Apesar de o feito poético inicial não ser nem um pouco irrelevante, ele vai além. A grandiosidade e a genialidade da letra, harmonia, melodia e de todos os elementos que compõem Volta talvez esteja no fato de que a metáfora da viagem ao espaço não se refere apenas às sensações experimentadas por um sujeito que foi rejeitado por outro. Ela serve à humanidade. E neste ponto está a semelhança com o ambiente criado pelo cinema em Interestelar e Gravidade. Tais produções cinematográficas falam de uma Terra que não suporta mais os seres humanos. Assim como no cinema, na vida real, o interesse pelo espaço não está mais tão ligado à busca de vida inteligente, como em outros tempos, e sim à procura de condições de vida humana. Ir ao espaço é uma necessidade quando a humanidade está sendo repelida pelo planeta que tenta resistir a nós. E pode ser que essa aplicação maior seja a chave para se entender a parte mais enigmática da música. A bateria impera absoluta, o baixo entra agressivo, e a letra diz: "Uma charada/ Apodrecida/ Na velha forma já engessada [...]".

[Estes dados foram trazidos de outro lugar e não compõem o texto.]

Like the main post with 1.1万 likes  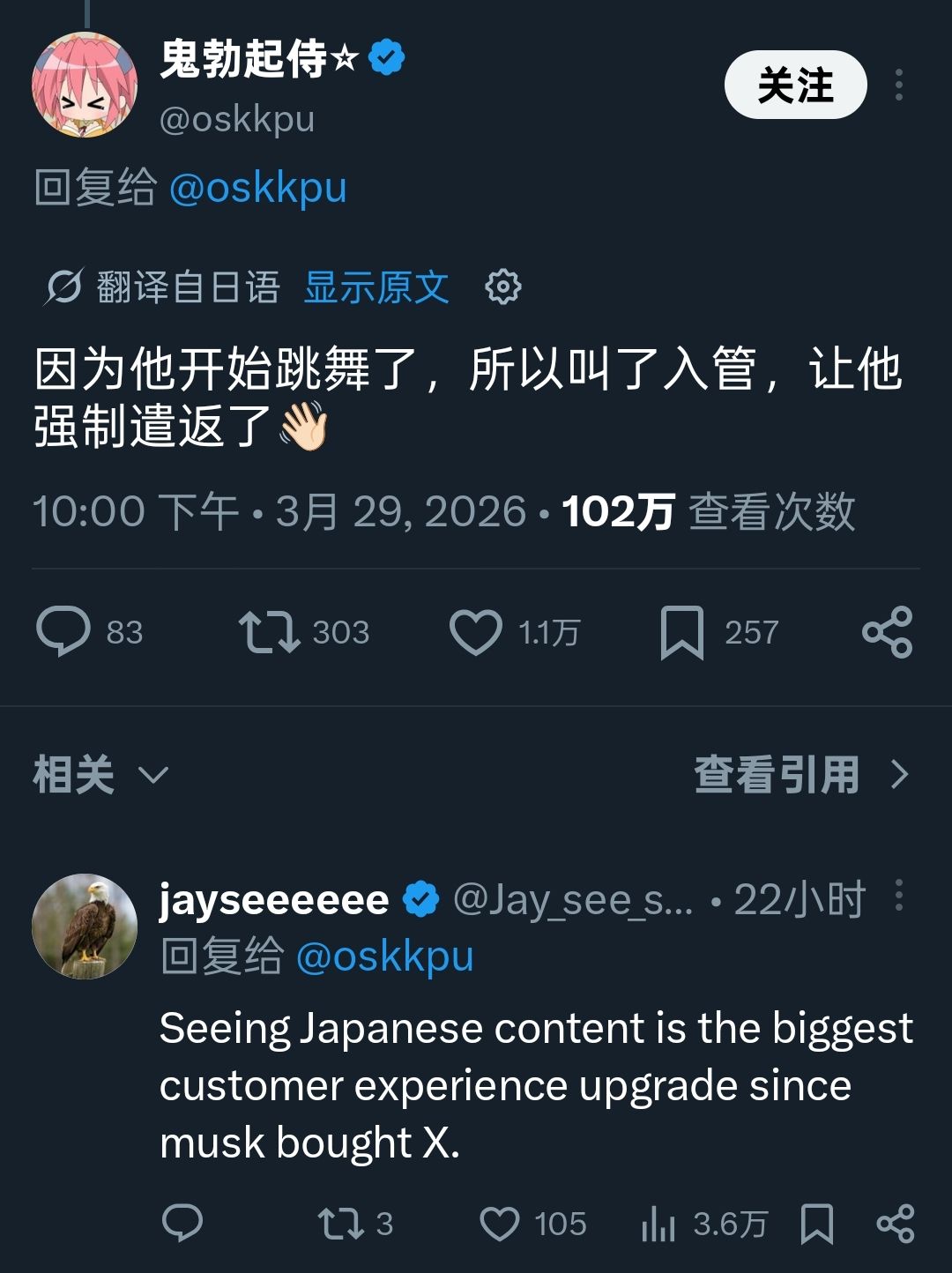[x=476, y=632]
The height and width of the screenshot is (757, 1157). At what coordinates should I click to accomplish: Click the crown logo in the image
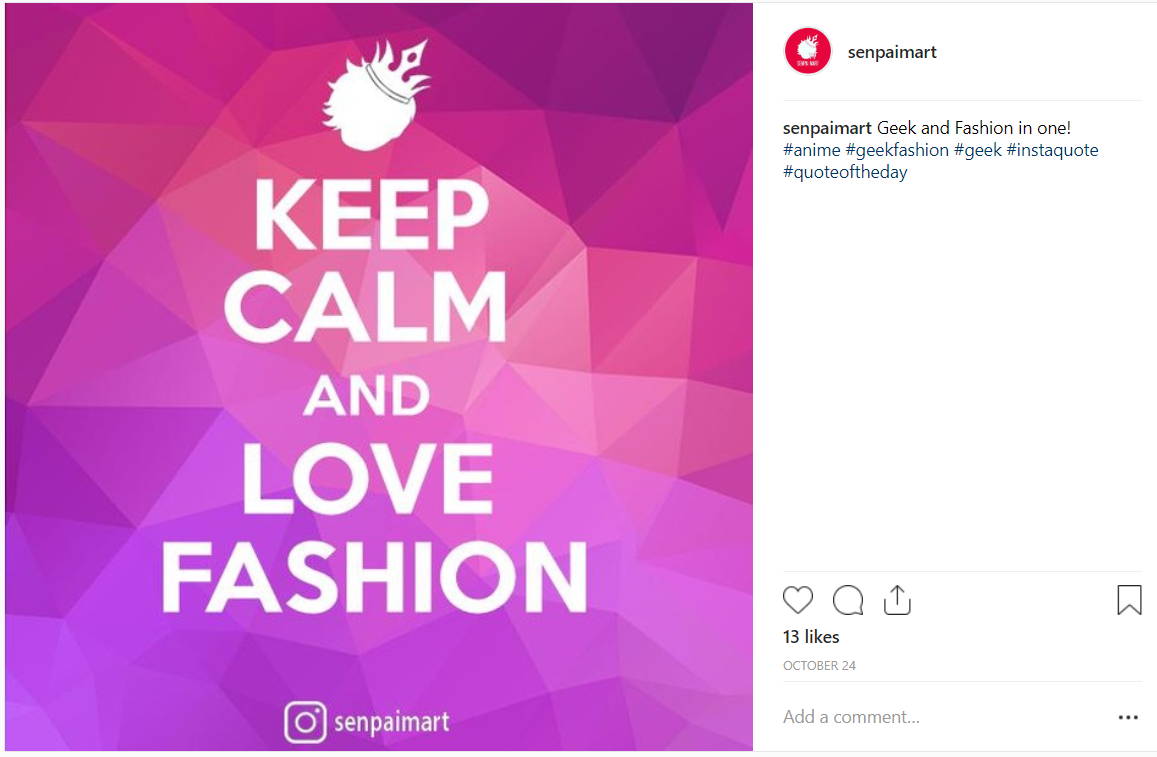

Enquanto seres humanos produzem filmes sobre o fim do mundo, seres humanos continuam a produzir o fim do mundo. Essa geração de catástrofes que terminarão por destruir o planeta, ou por nos expulsar dele, não cessa porque insistimos em velhas formas engessadas de produção e consumo. Os recursos estão acabando, estamos poluindo rios, mares, ares. Barragens de minério estouram, matam pessoas, extinguem peixes, cidades inteiras banhadas pelo imenso Rio Doce fazem filas por horas para comprar água potável e... Diante disso, a população de Mariana-MG promove passeata pela permanência da mineração com o mesmo modelo inconsequente que gerou a destruição de grande parte do manancial de água potável do estado. Em outras palavras, a realidade grita pela nossa atenção, "[...] Em caixa alta/ E sublinhada/ Com marca texto/ Amplificada/ Examinada/ Esmiuçada [...]", mas continua "desatendida". A canção termina como um aviso: sim, estamos com medo de dar com a cara no lado escuro; sim, estamos com medo de tentar novas formas de vida que por serem novas nos parecem assustadoras, imprevisíveis. Mas lá, e só lá, no desconhecido é que há um futuro. Não temos escolha. E essa charada pode muito bem ser entendida como o enigma e a mudança como a esfinge: ou deciframos o quão urgente ela é, ou ela nos devora.
Andar pelas ruas de Mariana ouvindo Volta nos fones de ouvido, alguns dias depois do rompimento das barragens da Samarco, foi para mim a experiência mais arrepiante dos últimos tempos. A humanidade precisa aterrissar, voltar a si. As evidências disso estão cada vez mais próximas, cada vez mais aqui e agora. Neste contexto, o título da música soa como um pedido. Volta.